For the past five years, Banerjee and Dhaliwal have been co-chairs of J-PAL’s Innovations in Government Initiative (IGI) that supports creative partnerships among governments, researchers and donors. “Every single one of those projects, whether in Mexico, India or Kenya, has benefited from his insights,” notes Dhaliwal, a Delhi School of Economics alumnus who topped India’s Civil Services exam in the mid-1990s. “When I met Abhijit and Esther about joining J-PAL to start its policy group, I was drawn to the huge potential of this simple idea—what if policymakers in governments, NGOs or foundations could base their decisions on scientific evidence rather than instincts, ideology or inertia? For me, personally, this year’s Economics Nobel announcement is a huge vindication of the decision I made 10 years ago to join J-PAL,” says Dhaliwal.
The other bout of carping around the three laureates is political, the refrain being that poverty requires macro-interventions, such as permitting human migration to developed countries and other strategies. These are arguments of despair, especially when they come from economists, as they suggest that people, on their own and in their own countries, are incapable of solving their problems.
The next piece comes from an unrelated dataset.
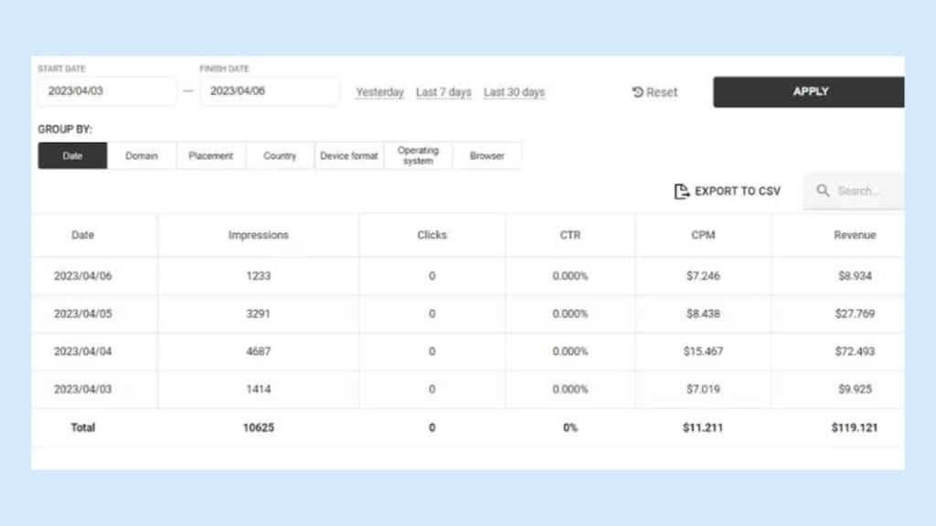Group results by Operating system
Screen dimensions: 936x526
pos(418,156)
In any case, these macro-interventions were the staple of an earlier vintage of development economics, one that could not solve or do much for developing-country problems. To go back to the same approach is either plainly ideological or an admission of defeat. The three new Nobel Prize winners are great optimists and believe in positive action.
ANIRUDDHA REMEMBERS THE days when the brothers were in school. They used to frequent an eatery in Park Street that is now closed, the Sky Room. He recalls those precious moments the brothers spent with their father Dipak Banerjee, who passed away in 2007. “Our father was not someone who told us to do this and that, but gave us suggestions and the freedom to do what we wanted to do,” he says. “My elder brother and Father used to have intellectual arguments at home, but they were never fiery debates. It was exciting to watch them. My father was always compassionate and loving to everyone. He was admired by everyone, especially his students,” Aniruddha says.
Like father, like son. Besides his mathematical acumen, it is his compassion that most people who know Banerjee Jr, too, bring up. Gita Gopinath, Chief Economist of the International Monetary Fund, says that Banerjee and the other two Nobel recipients have impacted the world through their creativity, empathy and brilliance. “It is hard to find prize winners who have had such a direct impact on such a large number of people. There are a vast number of people who can claim to have known the three personally, which is never usually the case,” she says. Banerjee, the natural leader of the pack and a tireless experimentalist, clearly deserves a pat on the back.